# Document excerpt:
_ _ _ _ _ _ _
Expression of amino acid catabolizing enzymes (AACE) in mouse liver and increased postprandial urea depend on the amount of dietary protein. Densitometric analysis and blots of protein abundance of (a) SDS, (b) CPS1 and (c) HAL, GAPDH was the structural protein control. (d, e and f) Measurement of postprandial biochemical parameters. Data are presented as mean ± SEM. Statistical analyses were performed by two-way ANOVA followed by Tukey’s post hoc test (A-J). Multiple comparisons are summarized with small letters (a ≠ b ≠ c). n=5-10.

Figure 7.

Antibiotic depletion of the gut microbiota reduced the effect of dietary protein concentration on reducing body fat mass and increasing energy expenditure. (a) Body weight gain, (b) fat mass and lean mass, (c) energy intake, (d) respiratory exchange ratio (RER), (e) oxygen consumption, and (f) heat after dietary protein consumption. LP (low protein), NP (normal protein), HP (high protein). Data are presented as mean ± SEM. Statistical analyses were performed by two-way ANOVA followed by Tukey’s post hoc test (for c and e,f). Multiple comparisons are summarized with small letters (a ≠ b ≠ c). n=5-6.

Figure 8.

Gut microbiota depletion with antibiotics modifies the effect of dietary protein concentration on nitrogen metabolism, total secondary bile acids, and serum glucagon concentration. (a) Comparative alpha diversity in the gut microbiota, (b) principal coordinate analysis of beta diversity, (c) genus level, (d) histological sections of ascending colon collected from the indicated group of animals fed different protein concentrations and treated with antibiotic cocktail given in water consisting of antibiotic ampicillin salt/sodium (1 g mL-1) and neomycin (0.5 g mL-1) (n=10). (f) Nitrogen metabolism, (g) Relative abundance of secondary bile acid biosynthesis, (h) Serum bile acid concentration, (i) Fecal total secondary bile acids, (j) Serum glucagon concentration, Relative expression of (k) Histidase (HAL), (l) Serine dehydratase (SDS), and (m) Glutaminase. Data are presented as mean ± SEM. Statistical analysis was performed by two-way ANOVA followed by Tukey’s post hoc test (for A and E-I), n=5-10. Multiple comparisons are indicated by small letters (a ≠ b ≠ c). LP (low protein), NP (normal protein), HP (high protein). F and G were analyzed by PICRUSt.
_ _ _ _ _ _ _
[Data items]
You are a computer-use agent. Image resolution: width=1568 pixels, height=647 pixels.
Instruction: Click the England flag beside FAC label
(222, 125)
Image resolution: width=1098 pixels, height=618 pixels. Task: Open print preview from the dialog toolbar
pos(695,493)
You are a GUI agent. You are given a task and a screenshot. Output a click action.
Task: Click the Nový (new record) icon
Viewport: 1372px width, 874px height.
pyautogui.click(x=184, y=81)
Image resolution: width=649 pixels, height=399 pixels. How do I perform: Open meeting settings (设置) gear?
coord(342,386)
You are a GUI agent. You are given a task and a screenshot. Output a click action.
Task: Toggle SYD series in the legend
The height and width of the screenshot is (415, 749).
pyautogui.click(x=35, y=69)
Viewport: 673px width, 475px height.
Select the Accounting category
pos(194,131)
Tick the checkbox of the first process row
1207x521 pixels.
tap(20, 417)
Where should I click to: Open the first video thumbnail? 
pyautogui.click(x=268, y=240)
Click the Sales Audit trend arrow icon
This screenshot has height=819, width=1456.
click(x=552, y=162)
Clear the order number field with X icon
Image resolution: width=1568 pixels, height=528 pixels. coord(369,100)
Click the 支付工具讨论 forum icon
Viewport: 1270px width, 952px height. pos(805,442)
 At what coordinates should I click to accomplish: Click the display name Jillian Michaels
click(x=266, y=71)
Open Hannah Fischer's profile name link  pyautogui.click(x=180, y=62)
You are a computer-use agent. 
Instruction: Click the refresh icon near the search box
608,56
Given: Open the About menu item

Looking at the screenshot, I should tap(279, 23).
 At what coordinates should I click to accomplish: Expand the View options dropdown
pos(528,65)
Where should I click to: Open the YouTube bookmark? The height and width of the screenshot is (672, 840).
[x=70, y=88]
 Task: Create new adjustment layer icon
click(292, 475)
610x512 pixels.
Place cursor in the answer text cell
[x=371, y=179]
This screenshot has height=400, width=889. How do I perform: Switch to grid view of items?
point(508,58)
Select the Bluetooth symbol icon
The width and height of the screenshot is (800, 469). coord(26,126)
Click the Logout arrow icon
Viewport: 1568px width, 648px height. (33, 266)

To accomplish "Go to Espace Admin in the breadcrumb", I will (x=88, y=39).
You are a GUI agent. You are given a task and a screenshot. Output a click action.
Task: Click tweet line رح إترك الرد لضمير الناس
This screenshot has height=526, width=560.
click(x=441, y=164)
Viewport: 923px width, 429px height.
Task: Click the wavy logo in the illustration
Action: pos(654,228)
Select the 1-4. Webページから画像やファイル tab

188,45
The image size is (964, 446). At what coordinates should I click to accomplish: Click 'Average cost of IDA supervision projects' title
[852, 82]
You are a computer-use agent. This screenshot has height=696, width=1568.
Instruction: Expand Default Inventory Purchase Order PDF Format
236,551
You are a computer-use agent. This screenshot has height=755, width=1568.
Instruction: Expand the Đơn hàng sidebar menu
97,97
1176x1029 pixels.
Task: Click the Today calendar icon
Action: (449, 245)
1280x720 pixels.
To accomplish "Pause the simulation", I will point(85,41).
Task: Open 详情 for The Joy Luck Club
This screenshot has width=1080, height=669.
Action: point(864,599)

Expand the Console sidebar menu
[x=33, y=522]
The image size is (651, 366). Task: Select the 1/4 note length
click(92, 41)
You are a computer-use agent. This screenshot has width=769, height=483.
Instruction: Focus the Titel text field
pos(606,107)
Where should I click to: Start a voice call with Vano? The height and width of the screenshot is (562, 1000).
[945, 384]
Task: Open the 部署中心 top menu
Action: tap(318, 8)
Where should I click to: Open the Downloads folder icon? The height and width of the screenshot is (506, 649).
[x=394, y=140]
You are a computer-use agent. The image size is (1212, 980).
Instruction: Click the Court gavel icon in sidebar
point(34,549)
_ _ _ _ _ _ _
# Tasks to perform:
(a) Answer these questions from the figure legends:
(i) Which protein served as the structural protein control in the blots?
(ii) At what concentration was neomycin given in the antibiotic cocktail?
(iii) Which panels of Figure 8 were analyzed by PICRUSt?
(b) Give each panel letter of Figure 7 and what it shows, as described in the figure legends.
(c) Please carry on the figure legends from the point where they stop.
The rows are not needed for any of this work.

# Written responses:
(a)
(i) GAPDH
(ii) 0.5 g mL-1
(iii) F and G

(b)
(a) Body weight gain
(b) Fat mass and lean mass
(c) Energy intake
(d) Respiratory exchange ratio (RER)
(e) Oxygen consumption
(f) Heat after dietary protein consumption

(c)
Figure 9.

Circulating concentrations of amino acids were modified by the antibiotic treatment in mice fed different concentrations of dietary protein. (a) Valine, (b) Leucine, (c) Isoleucine, (d) Serine, (e) Histidine, (f) Glutamine, and (g) Arginine. Data are presented as mean ± SEM. Statistical analyses were performed by two-way ANOVA followed by Tukey’s post-hoc test; statistical significance was set at p < 0.05.

Figure 10.

Consumption of a high-protein diet altered the taxonomy of the gut microbiota, increasing secondary bile acids and circulating glucagon in humans. (a) Comparative alpha diversity of the gut microbiota. Taxonomy of the gut microbiota at the (b) phylum level and (c) genus level. (d) Linear discriminant analysis (LDA) of the gut microbiota at the species level. Concentration of fecal secondary bile acids (e) lithocholic and (f) deoxycholic. (g) Serum glucagon concentration, (h) Serum bile acids concentration. Data are presented as mean ± SEM. Statistical analyses were performed by one-way ANOVA followed by Tukey’s post-hoc test; statistical significance was set at p < 0.05.